Track down every line below that holds "post" and copy it.

DATA SHOWN:

-- Opening Marker --

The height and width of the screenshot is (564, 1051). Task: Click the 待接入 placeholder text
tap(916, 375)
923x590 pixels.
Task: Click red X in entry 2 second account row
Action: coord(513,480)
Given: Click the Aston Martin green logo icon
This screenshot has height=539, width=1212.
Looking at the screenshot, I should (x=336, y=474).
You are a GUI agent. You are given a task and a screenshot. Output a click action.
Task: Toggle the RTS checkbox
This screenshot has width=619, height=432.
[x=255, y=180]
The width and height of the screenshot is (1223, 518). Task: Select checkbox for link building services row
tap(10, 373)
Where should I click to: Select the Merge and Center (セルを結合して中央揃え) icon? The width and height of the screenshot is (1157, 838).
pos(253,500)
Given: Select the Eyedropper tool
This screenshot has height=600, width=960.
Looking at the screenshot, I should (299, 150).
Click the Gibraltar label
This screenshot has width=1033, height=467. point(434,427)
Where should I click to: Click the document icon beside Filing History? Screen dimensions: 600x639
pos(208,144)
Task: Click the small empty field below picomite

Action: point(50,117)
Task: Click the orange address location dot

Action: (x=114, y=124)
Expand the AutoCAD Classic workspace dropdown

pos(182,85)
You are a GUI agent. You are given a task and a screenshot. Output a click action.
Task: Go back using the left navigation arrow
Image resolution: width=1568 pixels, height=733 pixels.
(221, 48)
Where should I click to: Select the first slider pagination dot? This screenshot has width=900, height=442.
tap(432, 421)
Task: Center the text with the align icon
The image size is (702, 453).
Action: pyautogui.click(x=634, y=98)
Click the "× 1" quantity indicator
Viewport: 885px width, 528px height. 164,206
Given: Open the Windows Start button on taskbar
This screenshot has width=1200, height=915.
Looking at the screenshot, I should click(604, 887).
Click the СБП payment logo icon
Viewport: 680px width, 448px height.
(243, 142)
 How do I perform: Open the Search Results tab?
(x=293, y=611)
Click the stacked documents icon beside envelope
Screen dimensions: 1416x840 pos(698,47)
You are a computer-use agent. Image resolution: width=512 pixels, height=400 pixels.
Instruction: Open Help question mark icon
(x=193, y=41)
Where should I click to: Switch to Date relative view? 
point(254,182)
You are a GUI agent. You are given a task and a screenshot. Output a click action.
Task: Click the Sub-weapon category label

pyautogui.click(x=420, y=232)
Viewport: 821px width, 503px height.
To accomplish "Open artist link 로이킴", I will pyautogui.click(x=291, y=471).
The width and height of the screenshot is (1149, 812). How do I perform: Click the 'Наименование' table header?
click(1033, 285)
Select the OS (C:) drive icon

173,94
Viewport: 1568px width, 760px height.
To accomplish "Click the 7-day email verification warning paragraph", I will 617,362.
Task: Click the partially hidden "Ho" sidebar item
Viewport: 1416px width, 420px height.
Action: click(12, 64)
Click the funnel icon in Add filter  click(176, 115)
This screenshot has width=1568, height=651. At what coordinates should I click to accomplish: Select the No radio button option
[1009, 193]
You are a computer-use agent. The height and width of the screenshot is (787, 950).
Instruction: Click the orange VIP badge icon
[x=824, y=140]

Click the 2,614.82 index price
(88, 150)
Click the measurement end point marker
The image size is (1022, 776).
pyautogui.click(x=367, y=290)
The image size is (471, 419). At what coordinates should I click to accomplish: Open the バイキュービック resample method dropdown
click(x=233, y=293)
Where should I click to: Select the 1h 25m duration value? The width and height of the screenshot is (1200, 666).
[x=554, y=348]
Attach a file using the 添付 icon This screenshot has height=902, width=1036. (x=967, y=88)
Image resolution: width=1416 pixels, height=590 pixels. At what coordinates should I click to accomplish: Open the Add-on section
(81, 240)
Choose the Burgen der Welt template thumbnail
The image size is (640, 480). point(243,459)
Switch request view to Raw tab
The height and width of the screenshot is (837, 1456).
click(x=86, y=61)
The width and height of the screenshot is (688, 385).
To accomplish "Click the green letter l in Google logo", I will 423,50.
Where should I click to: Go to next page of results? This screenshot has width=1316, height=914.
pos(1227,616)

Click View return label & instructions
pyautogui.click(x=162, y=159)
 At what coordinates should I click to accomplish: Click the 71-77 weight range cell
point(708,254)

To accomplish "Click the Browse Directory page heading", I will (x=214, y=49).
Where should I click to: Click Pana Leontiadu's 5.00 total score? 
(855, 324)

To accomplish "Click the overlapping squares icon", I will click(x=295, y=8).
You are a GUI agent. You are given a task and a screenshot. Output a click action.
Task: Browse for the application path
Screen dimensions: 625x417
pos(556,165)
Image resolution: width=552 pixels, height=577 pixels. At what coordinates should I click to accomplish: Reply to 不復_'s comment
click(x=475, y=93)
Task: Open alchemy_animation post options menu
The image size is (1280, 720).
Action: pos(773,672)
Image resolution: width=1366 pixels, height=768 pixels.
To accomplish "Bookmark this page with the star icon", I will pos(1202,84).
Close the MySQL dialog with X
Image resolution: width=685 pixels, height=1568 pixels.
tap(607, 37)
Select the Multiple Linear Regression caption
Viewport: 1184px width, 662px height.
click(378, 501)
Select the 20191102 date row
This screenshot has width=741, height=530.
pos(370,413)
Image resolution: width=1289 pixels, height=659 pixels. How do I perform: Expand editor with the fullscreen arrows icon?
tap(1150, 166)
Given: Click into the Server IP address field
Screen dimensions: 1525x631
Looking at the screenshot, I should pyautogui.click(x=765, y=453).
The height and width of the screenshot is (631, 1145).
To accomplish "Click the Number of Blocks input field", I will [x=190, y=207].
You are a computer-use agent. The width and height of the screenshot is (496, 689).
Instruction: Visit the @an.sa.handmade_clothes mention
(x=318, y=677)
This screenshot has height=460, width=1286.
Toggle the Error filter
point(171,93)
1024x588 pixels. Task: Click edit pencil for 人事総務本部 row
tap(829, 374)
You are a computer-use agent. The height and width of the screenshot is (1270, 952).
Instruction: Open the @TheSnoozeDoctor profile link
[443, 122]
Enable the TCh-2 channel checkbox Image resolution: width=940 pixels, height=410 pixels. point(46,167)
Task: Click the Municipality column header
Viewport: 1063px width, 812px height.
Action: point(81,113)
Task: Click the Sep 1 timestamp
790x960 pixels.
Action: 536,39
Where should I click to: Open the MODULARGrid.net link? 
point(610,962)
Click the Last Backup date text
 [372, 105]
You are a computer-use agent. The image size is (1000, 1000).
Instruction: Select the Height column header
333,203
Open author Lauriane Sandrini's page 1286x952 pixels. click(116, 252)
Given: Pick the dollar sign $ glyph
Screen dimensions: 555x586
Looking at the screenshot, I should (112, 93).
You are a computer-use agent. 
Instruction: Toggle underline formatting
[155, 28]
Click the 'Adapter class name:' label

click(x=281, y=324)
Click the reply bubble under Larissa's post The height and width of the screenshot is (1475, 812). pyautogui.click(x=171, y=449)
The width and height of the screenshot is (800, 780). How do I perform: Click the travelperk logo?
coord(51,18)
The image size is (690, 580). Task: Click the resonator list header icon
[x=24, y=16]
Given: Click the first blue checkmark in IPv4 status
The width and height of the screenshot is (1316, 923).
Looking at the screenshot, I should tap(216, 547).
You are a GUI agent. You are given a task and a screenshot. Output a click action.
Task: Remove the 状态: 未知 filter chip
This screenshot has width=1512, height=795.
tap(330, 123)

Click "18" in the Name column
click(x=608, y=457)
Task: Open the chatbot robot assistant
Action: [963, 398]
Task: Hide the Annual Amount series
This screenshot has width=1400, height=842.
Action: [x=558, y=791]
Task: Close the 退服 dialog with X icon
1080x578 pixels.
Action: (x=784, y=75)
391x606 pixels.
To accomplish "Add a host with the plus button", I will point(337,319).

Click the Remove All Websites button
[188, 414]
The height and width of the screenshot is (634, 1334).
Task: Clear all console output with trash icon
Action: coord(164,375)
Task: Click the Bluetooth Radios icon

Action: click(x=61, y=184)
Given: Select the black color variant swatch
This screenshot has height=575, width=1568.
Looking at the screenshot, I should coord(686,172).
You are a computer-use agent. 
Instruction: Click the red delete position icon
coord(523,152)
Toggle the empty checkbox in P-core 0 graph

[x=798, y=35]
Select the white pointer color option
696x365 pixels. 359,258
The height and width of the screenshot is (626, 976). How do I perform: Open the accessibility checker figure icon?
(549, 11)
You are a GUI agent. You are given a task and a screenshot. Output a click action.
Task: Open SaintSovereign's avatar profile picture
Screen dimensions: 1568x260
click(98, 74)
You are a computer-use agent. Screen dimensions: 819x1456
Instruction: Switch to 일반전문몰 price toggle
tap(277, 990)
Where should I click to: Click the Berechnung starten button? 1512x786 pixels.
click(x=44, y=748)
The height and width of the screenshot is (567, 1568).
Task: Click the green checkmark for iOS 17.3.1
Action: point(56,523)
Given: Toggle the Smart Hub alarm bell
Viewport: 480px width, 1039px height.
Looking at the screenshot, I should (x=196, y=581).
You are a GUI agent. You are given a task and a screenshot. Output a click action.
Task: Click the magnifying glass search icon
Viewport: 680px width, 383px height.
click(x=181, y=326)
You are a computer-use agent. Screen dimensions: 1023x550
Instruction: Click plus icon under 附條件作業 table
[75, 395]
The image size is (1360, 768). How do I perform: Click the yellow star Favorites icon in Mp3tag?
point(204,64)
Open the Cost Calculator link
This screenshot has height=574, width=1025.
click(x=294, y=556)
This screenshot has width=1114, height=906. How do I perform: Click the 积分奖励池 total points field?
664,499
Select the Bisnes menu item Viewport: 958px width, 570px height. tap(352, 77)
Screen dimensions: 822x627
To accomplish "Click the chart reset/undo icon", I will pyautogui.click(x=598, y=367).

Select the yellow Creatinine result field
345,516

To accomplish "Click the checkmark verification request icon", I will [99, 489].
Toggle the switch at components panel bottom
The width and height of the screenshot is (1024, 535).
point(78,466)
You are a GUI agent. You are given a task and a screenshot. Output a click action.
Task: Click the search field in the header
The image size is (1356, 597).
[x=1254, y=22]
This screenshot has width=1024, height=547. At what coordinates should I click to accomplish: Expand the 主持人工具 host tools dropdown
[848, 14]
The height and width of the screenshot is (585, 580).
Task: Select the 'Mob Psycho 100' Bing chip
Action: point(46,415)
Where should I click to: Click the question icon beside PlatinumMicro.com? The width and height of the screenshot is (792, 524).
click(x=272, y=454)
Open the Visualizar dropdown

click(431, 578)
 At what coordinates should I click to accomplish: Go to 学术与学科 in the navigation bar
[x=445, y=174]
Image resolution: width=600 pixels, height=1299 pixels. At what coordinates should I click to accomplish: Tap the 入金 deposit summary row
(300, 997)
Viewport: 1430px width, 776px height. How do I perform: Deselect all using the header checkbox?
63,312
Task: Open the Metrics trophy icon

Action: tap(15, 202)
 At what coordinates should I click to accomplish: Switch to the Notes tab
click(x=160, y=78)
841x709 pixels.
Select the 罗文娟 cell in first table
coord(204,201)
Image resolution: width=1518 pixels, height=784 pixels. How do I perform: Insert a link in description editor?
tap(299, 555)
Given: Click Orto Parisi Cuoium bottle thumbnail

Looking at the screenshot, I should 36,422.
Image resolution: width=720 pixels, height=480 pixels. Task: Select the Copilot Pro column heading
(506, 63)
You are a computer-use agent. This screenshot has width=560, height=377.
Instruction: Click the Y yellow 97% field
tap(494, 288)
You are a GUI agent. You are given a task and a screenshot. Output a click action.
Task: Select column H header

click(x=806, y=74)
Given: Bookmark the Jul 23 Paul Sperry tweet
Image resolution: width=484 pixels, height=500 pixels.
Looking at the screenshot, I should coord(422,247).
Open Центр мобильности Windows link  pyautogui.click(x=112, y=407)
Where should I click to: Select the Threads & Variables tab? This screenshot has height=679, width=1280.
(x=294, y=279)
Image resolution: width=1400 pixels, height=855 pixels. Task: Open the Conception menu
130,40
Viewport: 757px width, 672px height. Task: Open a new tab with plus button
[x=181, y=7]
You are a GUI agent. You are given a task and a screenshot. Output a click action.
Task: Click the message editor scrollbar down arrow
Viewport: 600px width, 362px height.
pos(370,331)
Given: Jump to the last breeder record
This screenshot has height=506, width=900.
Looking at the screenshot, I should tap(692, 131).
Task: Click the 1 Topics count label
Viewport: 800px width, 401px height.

-- Closing Marker --

ANSWER TO THIS EXERCISE:
Task: Open alchemy_animation post options menu
Click the reply bubble under Larissa's post The height and width of the screenshot is (1475, 812). pyautogui.click(x=171, y=449)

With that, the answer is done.